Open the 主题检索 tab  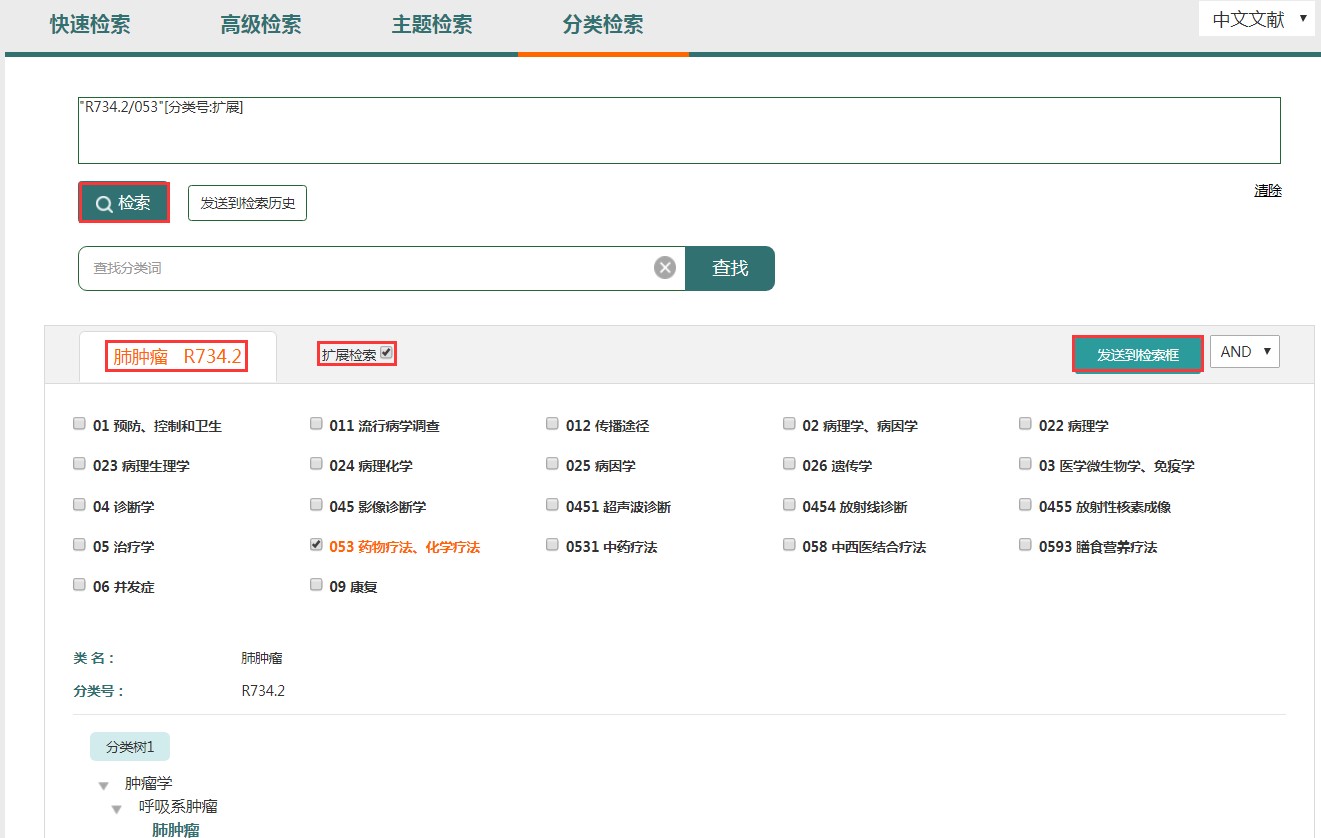432,25
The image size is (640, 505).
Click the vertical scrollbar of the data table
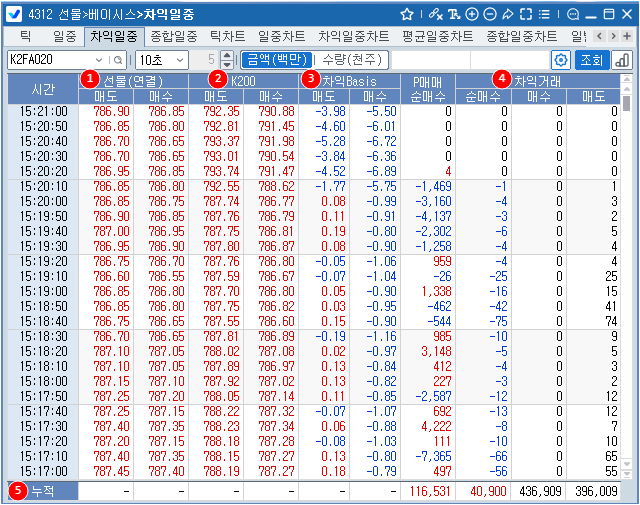(627, 290)
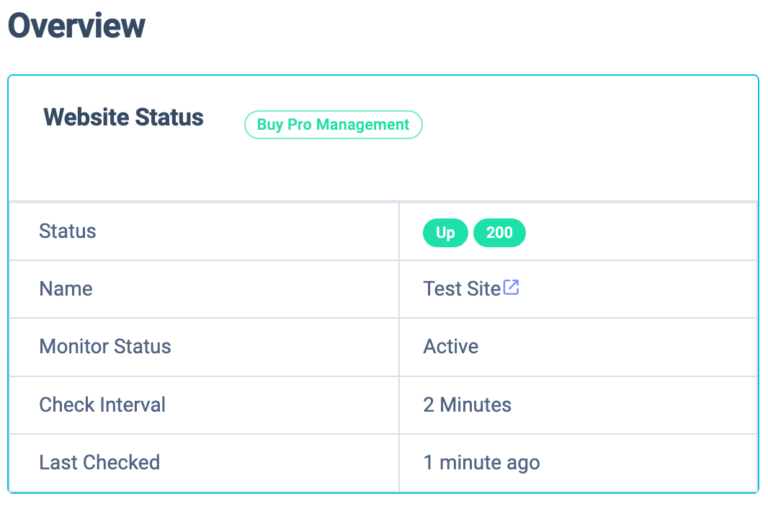Select the Name row label
This screenshot has height=509, width=768.
point(66,289)
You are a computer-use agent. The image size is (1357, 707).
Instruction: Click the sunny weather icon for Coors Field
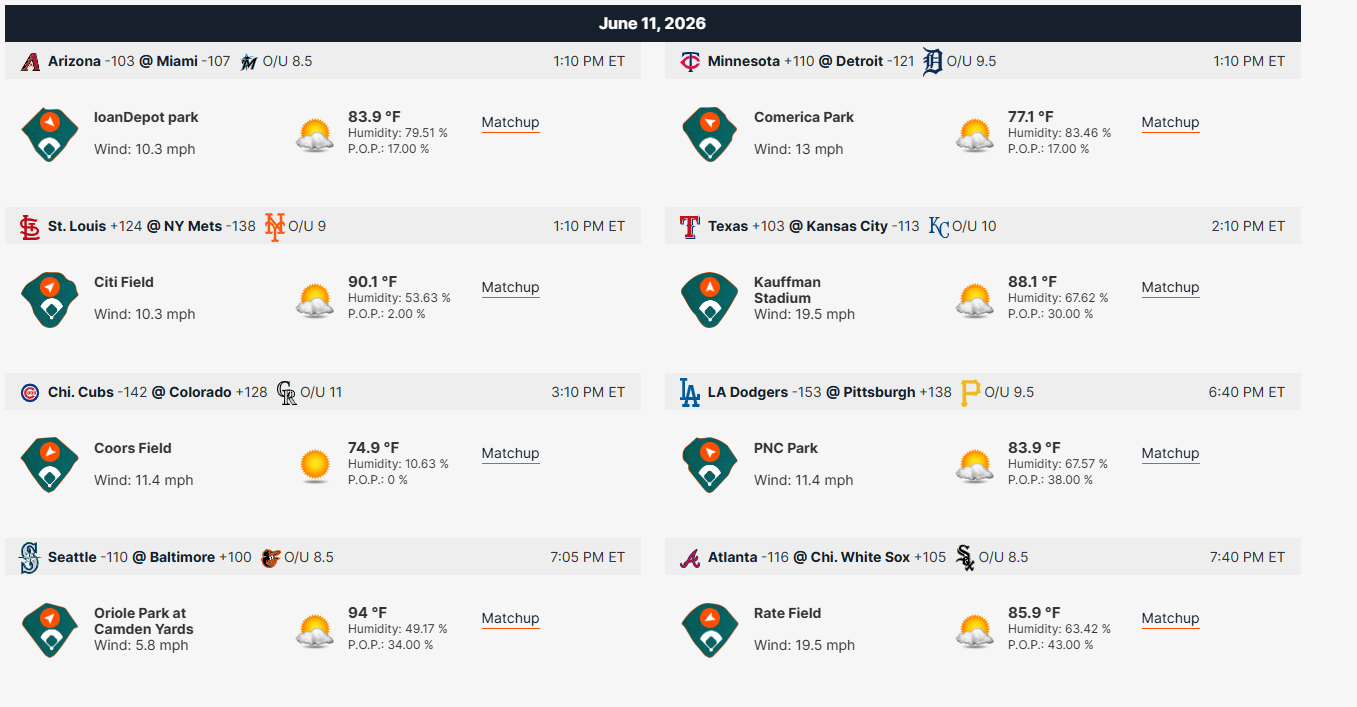[315, 466]
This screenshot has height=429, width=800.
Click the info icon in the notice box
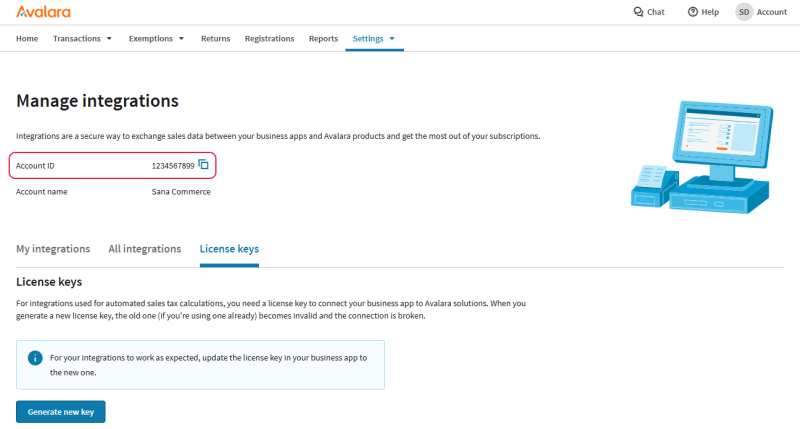35,357
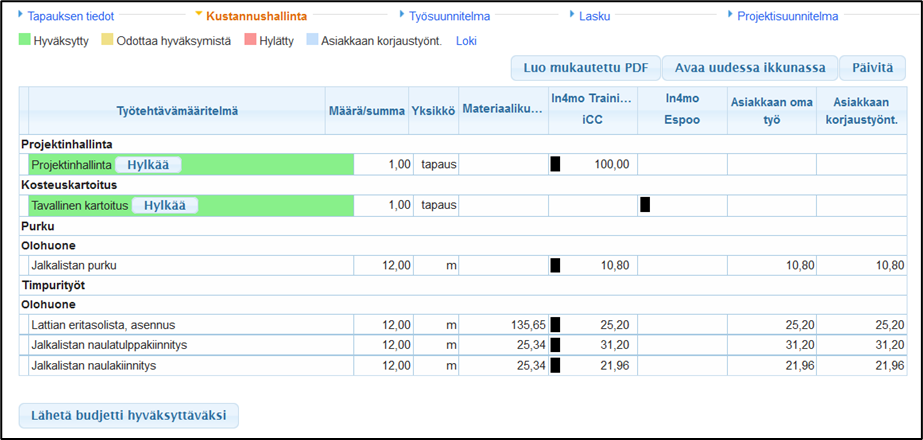Click the Päivitä refresh button

[x=872, y=68]
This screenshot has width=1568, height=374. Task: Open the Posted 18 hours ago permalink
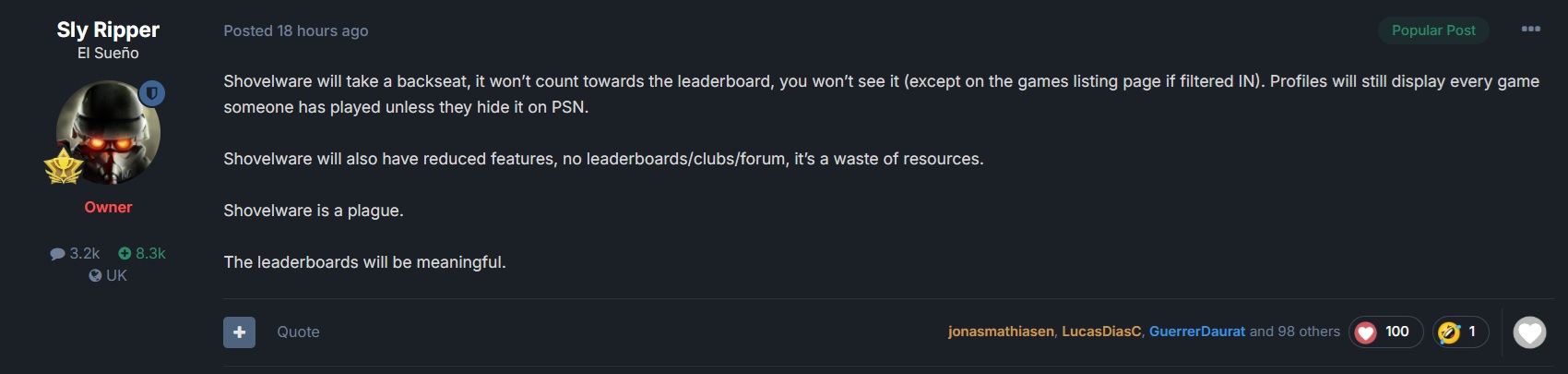coord(295,30)
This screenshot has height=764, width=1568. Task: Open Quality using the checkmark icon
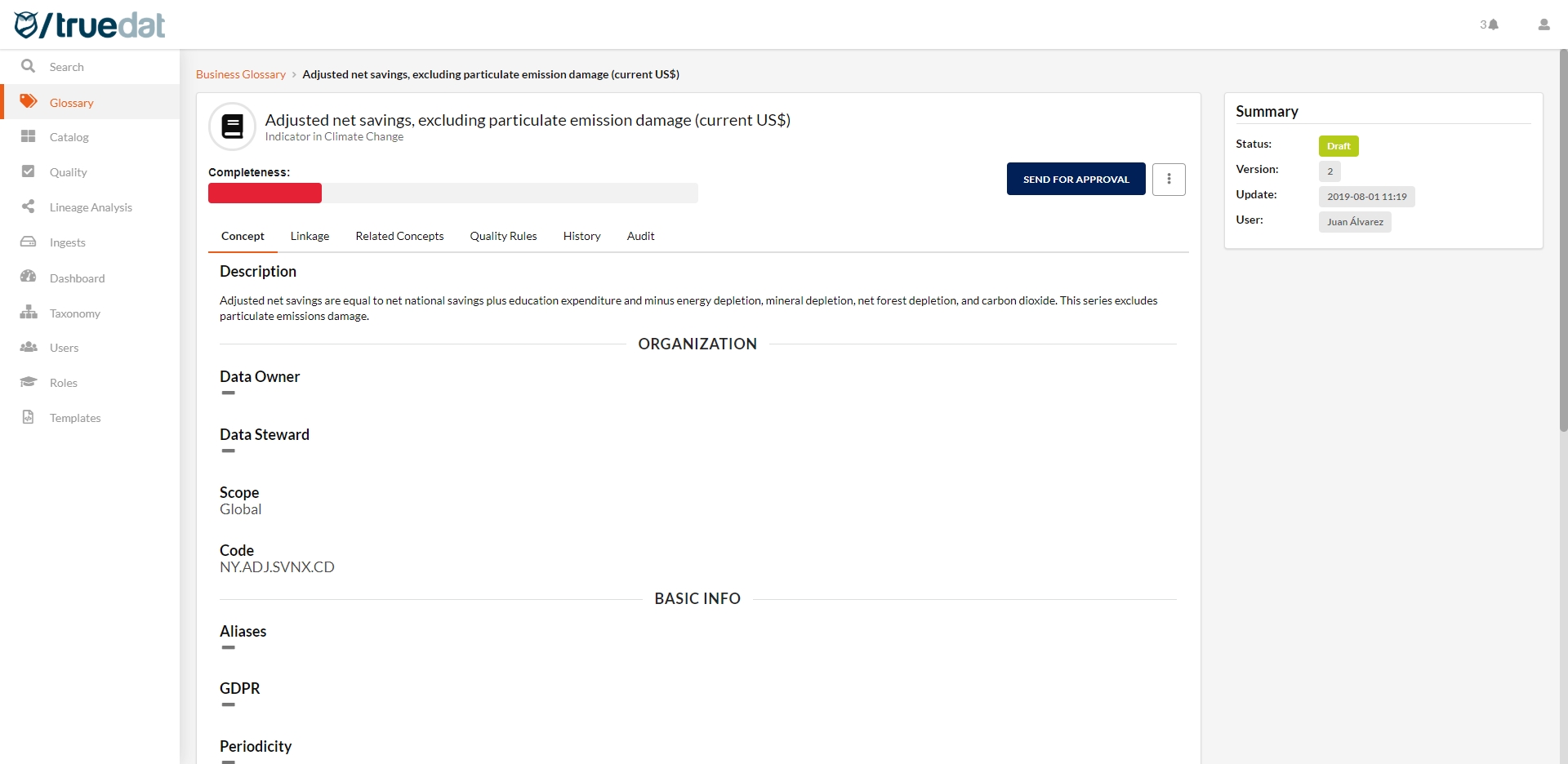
──────
What this task involves: From the data above, count the lines that hold the string "image". Reply with only that number.

Response to the exercise: 2